Why Hubitat Elevation? This is why

Out of frustration the other day, I almost made the mistake of investing in a ST hub. I was having a bad day with rules 3.0/HSM apps and decided to take a look at alternative solutions. This is what my research revealed:

No thank you, I’m staying put. Instead, I’ll be investing my time in helping make this platform even better by working through the bugs one at a time. The developers at Hubitat have been very responsive. @bravenel has been very helpful getting 2 of my bugs resolved in record time. Top notch development team.

Cheers,

Ron

17 Likes

They also just shutdown ArloPilot for anyone using it, claiming that it was affecting the platform. That's complete BS.. Too coincidental that they had an Arlo outage recently, and I bet Arlo discovered that there was another integration out there and demanded they shut it down without any advance warning, and without even contacting the developer. Thats a solid indicator that in was done in response to a complaint from Arlo.

Another reason why HA in the cloud is a sucky concept. You are absolutely beholden to the whim of your corporate masters.

6 Likes

Expect Samsung to kill all groovy apps they host through the classic IDE because they are. Even beloved WebCore is doomed. The new integration IDE has you having to host the automation yourself because they don't want to pay for it.

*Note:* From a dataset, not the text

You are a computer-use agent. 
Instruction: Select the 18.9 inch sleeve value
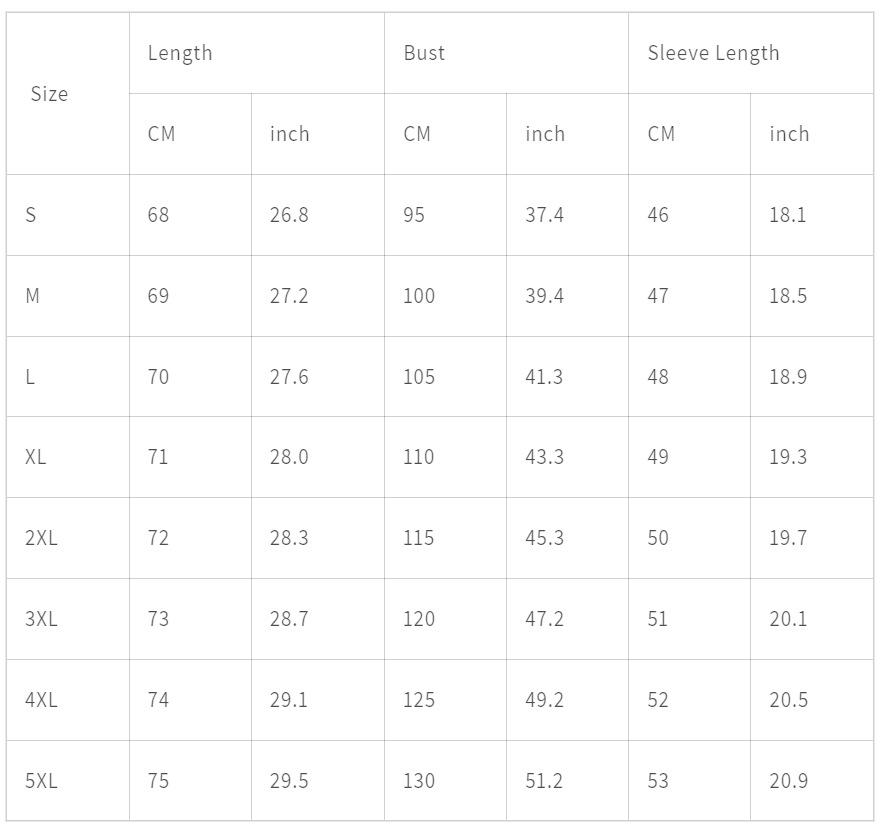788,377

Yeah... Samsung SEEMS to be really screwing things up here... I say seems, because maybe they will pivot based on reaction and do something more reasonable. Not holding my breath, but still...

But based on what is public right now, it certainly looks like Samsung is killing off SmartThings as we know it (at least all of the open, good parts).

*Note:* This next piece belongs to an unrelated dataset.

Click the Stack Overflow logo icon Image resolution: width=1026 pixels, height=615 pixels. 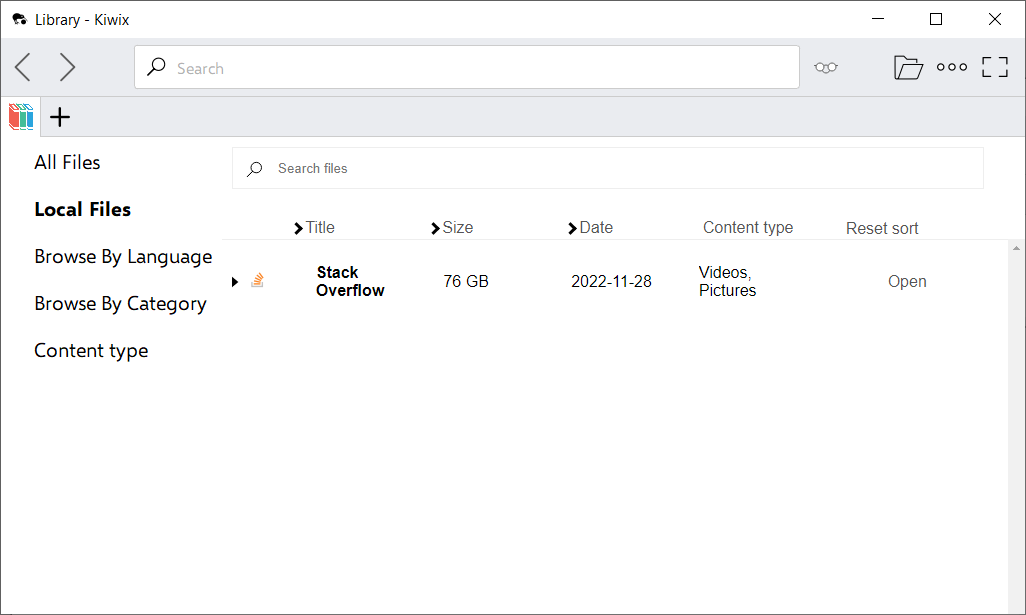tap(257, 281)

My main concern here with ST is that the exposed GitLab instance also contained private certificates for Samsung’s SmartThings’ iOS and Android apps. I certainly hope they've replaced these compromised certs. I wonder what other secrets were revealed. People need to take secure DevOps more seriously.

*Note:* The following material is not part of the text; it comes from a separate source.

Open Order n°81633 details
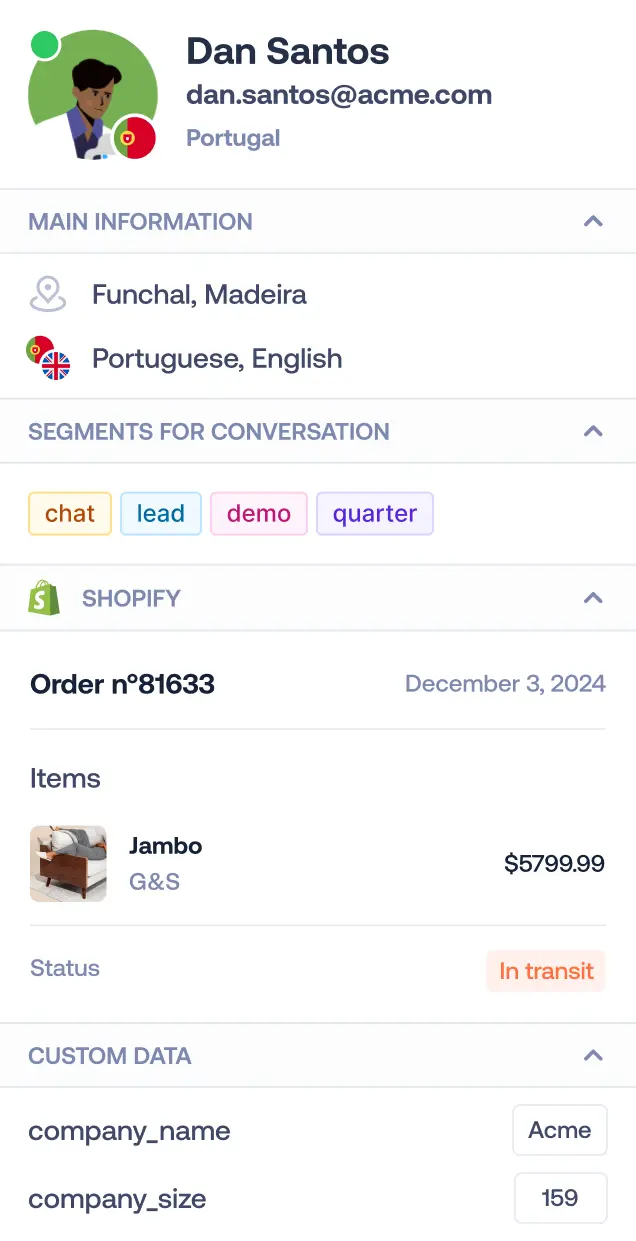Screen dimensions: 636x1241 pos(123,684)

The certs per article were revoked.

This... And the recent Nest announcement, Iris closing up shop, etc.. All of these recent moves (and others) are going to eventually lead to consumer frustration and distrust. These major companies go through great lengths to position their brands as being perceived to be trusted and reliable, yet at every turn, deliberately take actions to the contrary.

While I tend to think most consumers are too naive or complacent to understand this, it doesn't take a genius to know that he's been screwed if his expensive thermostat stops working with his Echo, all because the corporate master behind the thermostat wanted to.

SmartThings as we know it has already been killed off, Samsung just isn't saying that officially, but all of their actions support that. I fully expect that over the next 6-18 months the groovy platform will be shut down. I also expect that Samsung will close access to the new API eventually and start charging developers to access it. I would also not be surprised to see the SmartThings community shut down once these change happen either.

I'm very glad I got out when I did!

5 Likes

I realize that’s what they said, but were the private keys to the issuing CA’s compromised? Wouldn’t surprise me. Moreover, this speaks volumes to their security practices.

They are code signing certs. Unless you have a time machine and can time stamp them before they code signing cert was revoked they are now worthless.

They are not used for HTTPS and other TLS connections and if were they would be checked if valid at connection. We also no longer use static keys and use changing encryption passwords during the connection with forward secret so having the private key doesn't mean they just got all your past and future encryption. (It could though in certain cases result in weaken security and file at rest issues)

TL;DR; Revoking the cert makes it safe.

This is assuming that the clients are not configured with a soft-fail revocation policy. In this configuration, should CRL or OCSP points become unavailable for revocation status (This is fairly common), all signed malicious files can remain valid even after the certificate is already revoked.

"TL;DR"? Yeah PKI and X.509 are not for the faint-hearted. Definitely not a short read.